Confessions of a Quackbuster

This blog deals with healthcare consumer protection, and is therefore about quackery, healthfraud, chiropractic, and other forms of so-Called "Alternative" Medicine (sCAM).

Saturday, May 21, 2005

Risks Related to Manipulation of the Cervical Spine: Consequences for Evidence Based Practice

Risks Related to Manipulation of the Cervical Spine:
Consequences for Evidence Based Practice



Precautionary Guidelines

1. Cervical manipulation, especially with rotation (the most commonly used method by chiropractors), should be considered a contraindicated technique.

2. Manipulation of the upper cervical spine - otherwise known as the "cervicocranium" (the occipito-atlanto-axial region) - should be considered absolutely contraindicated. (This is also the area of the neck most commonly manipulated by many chiropractors, most likely as a hangover from BJ Palmer's "Hole-In-One" theory.)

3. In principle these guidelines and cautions apply to all involved professions, since it is primarily the technique that is the problem, even though chiropractors are by far responsible for the greatest number of injuries, strokes, and deaths.

This is a logical consequence of their exaggerated and unwarranted self-confidence and erroneous education, combined with their historically and educationally conditioned overrating of the value of spinal manipulation as a whole.

4. All healthcare professions, including Emergency Room staff, must be alert to the possibility of injuries caused by spinal manipulative therapy (SMT). The patient's medical history should include questions about possible spinal manipulation within the last 30 days, at the very least.

Symptoms and injuries can include: headache, dizziness, vertigo, nausea, pain, strains, sprains, whiplash type injuries, Horner's syndrome, Wallenberg's syndrome, permanent or transient paralysis, blackouts, fainting, blod clots to the brain, and death.

Few of these consequences, especially deaths, are ever identified as results of previous SMT, since autopsies are rarely performed in these cases. Since strokes can occur up to a month - and even later - after manipulation of the cervical spine, a suspicion of any connection is rarely awakened.

5. When dealing with stroke cases, all MDs - be they general practitioners, specialists, pathologists, or coroners - should routinely examine the patient's (or deceased's) medical history (including interviews with relatives) for any cases of SMT within the previous 2-3 months, including number of times, since each repetition increases the risk.

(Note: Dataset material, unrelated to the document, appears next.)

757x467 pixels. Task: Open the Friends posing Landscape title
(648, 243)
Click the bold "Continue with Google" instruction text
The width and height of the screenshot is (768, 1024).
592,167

If this isn't done, the real extent of SMT induced strokes and deaths will not be exposed, and it will be impossible to institute preventive measures in harmony with quality control principles.

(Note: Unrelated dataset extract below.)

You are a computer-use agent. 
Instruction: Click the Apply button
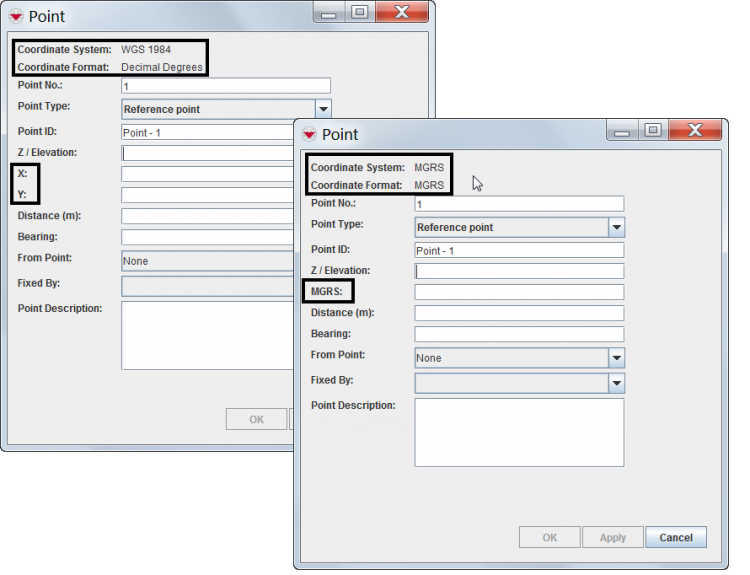612,537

6. Physical Therapists should encourage patients with such injuries to report them to their own doctors. (I can't be the only PT who has encountered patients with fractured spines, spinal stenosis, herniated discs, paralysis, stable fractures made unstable, severe sprains and strains, torn muscles, and unremitting headaches for years, all as a direct result of a specific chiropractic "adjustment". I have seen all of these injuries, but those who have died haven't come to me or their chiro, for obvious reasons.)

7. Whiplash patients should never receive cervical manipulation, especially in the acute phase. Hairline fractures are easily overseen on x-rays at this point in time. This may create a false sense of security, resulting in treatment which can destabilize otherwise stable fractures. Such fractures become visible after a short time, often within a few weeks *if* the x-ray is taken from precisely the right angle, which isn't necessarily one of the standard angles.

No more underreporting

The massive underreporting (nearly 100%) that is currently occurring must stop. Neurologists and Physical Therapists encounter these cases regularly, but may not be recognizing them. Awareness of the problem will help to bring far more cases to light. They should then be reported to centrally established centers in all lands.

In Canada the Canadian Stroke Consortium is attempting to uncover the real frequency of these injuries and deaths, since they are much more common than are indicated by chiropractic sources, where there is a vested interest to deny, ignore, and even cover-up, the problem.

No excuse for manipulation of the cervical spine (MCS)

There is no excuse (with rare exception) for the manipulation of the cervical spine (MCS), especially in light of several facts:

1. The majority of such manipulations are not indicated, especially when the problem is located elsewhere in the body. MCS in such cases constitutes gross malpractice and reckless endangerment.

2. The real problems in the neck, head, and upper extremities, for which treatment of the neck is properly indicated, can be treated

(a) without the use of MCS,

(b) using other methods,

(c) with longer lasting results, and

(d) with much less risk than is involved with MCS.


I hope that these precautionary guidelines will become widely disseminated, properly adapted, and then formally adopted by all medical professions which deal with the locomotor system.